I'd had no idea, before plowing through the Library of America Poetry and Tales, how many comic stories Poe wrote. Of 68 tales and sketches, I identify 25, more than a third, as comic. "Why the Little Frenchman Wears His Hand in a Sling." "The Literary Life of Thingum Bob, Esq." "Diddling Considered as One of the Exact Sciences."
What? I didn't say they were funny. They're supposed to be funny. Tastes may differ - and did they ever. How can I communicate how important these histoires were as une pièce of Poe's oeuvre? First, I should stop randomly using French in a Poe-like manner. Second, I should create a graph (click to enlarge):
The time runs from Poe's first five published stories in 1832 to his last six in 1849. Poems, essays, reviews, and The Narrative of Arthur Gordon Pym (1837-8) are omitted. "Supposed to be funny" versus "not supposed to be funny" is my judgment. Please refer to Poetry and Tales, Library of America, pp. 1375-8, to check my data.
I put some signposts on the graph to help see what Poe was doing. There's "The Fall of the House of Usher" in 1839, which I would call Poe's first great story. "The Murders in the Rue Morgue" is from 1841. That's "The Gold-Bug" in 1843. There in 1845 - but not included in the totals - is "The Raven."
Like Hawthorne, Poe's fiction productivity was hugely uneven. But he was always writing, almost. In 1836, for example, he wrote eighty book reviews for the Southern Literary Messenger - this was the beginning of Poe the Hatchet Man. Then came Poe's one novel in early 1838. Poe was seriously ill in 1847, and hardly wrote anything. 1848 saw the publication of the bizarre Eureka: A Prose Poem, which I will write about later, if I can think of anything to say about it.
Back to my original point. Poe's most famous stories are almost all from the period 1839-46. Most great writers needed some time to find their own voice. Once they find it, they cultivate it, or test it out, or become formulaic. Poe found his voice, or what we think of as the Poe voice, with the writing of Arthur Gordon Pym in 1837; the first classic Poe short story, "The Fall of the House of Usher," came two years later. After that, he wrote one or two classics a year. But he also continued to write all sorts of other things, including comic tales, the green bars in the graph, and magazines continued to publish them. He never specialized.
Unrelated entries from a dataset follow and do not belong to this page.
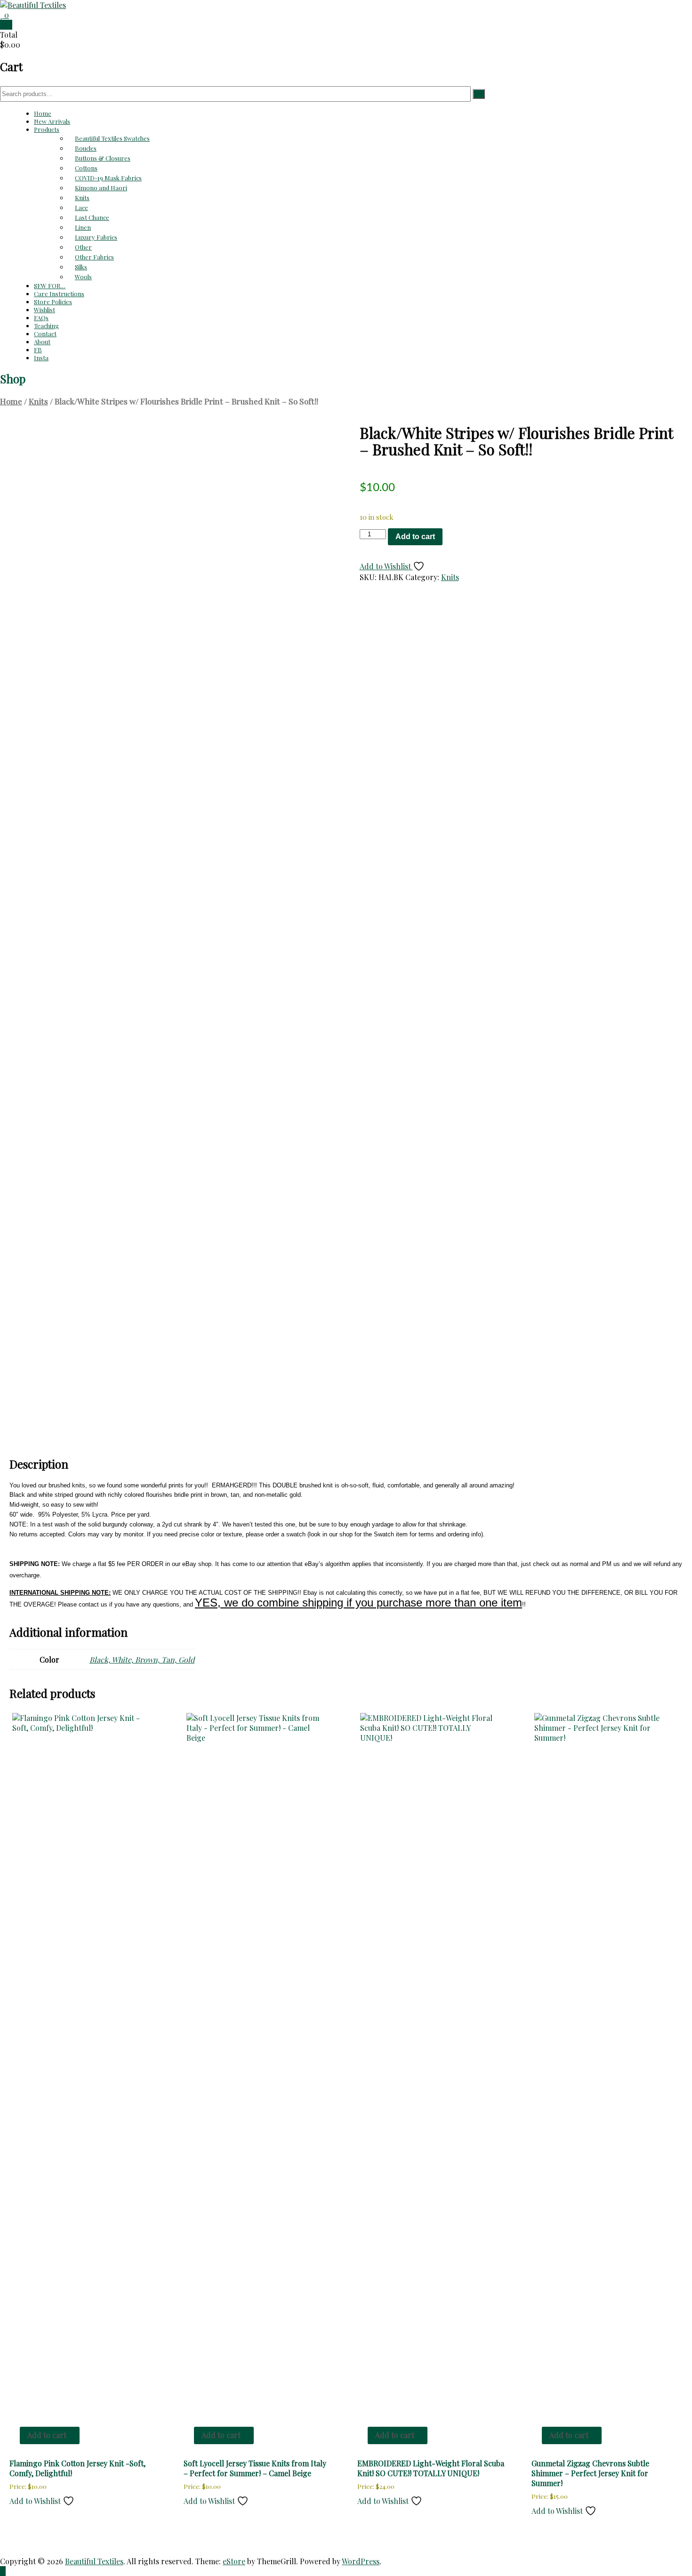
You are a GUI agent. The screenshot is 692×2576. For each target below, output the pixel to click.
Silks (81, 267)
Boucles (86, 148)
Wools (83, 277)
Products (46, 129)
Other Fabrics (94, 257)
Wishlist (44, 310)
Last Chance (92, 217)
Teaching (46, 326)
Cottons (86, 168)
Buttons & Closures (102, 158)
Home (42, 113)
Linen (83, 227)
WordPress (360, 2561)
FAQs (41, 318)
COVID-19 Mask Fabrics (108, 178)
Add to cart (415, 537)
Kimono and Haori (101, 188)
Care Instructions (59, 294)
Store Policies (53, 302)
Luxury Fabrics (96, 237)
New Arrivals (52, 121)
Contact (45, 334)
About (42, 342)
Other (83, 247)
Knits (82, 198)
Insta (41, 358)
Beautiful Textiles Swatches (112, 138)
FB (38, 350)
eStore (234, 2561)
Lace (81, 207)
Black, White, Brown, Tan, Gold (141, 1659)
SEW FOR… (49, 286)
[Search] (479, 94)
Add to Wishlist (386, 566)
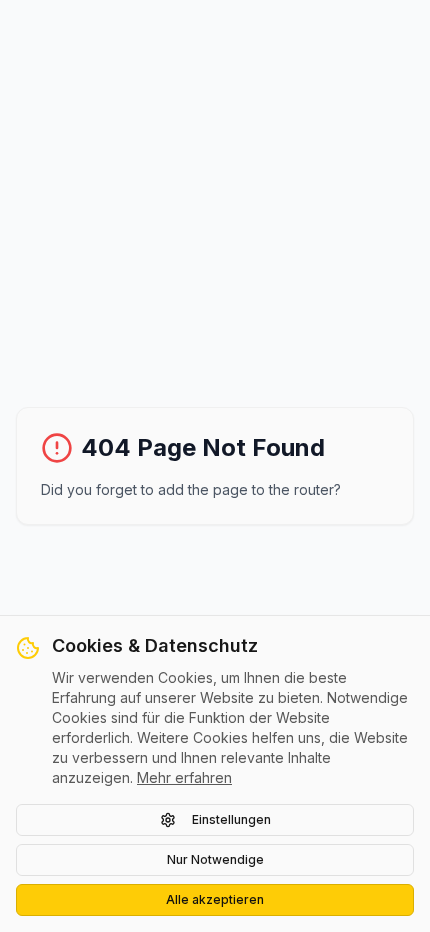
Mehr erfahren (184, 777)
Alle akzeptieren (215, 899)
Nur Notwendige (215, 859)
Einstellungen (231, 819)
Poe could be very funny - his reviews prove that. And there are funny moments in these stories. But his comic tales seem to me to be too much of his time. The references are obscure, or the satire has gone flat, or the sorts of jokes people like have changed. I don't know. But where his weird tales retain their creepy effect, in the face of thousands of imitators, the comic tales are genuine period pieces, instructive about their time, but without much to say to ours.
I will say, though, that at least two of the "funny" ones end with beheadings. Comic Poe is still Poe.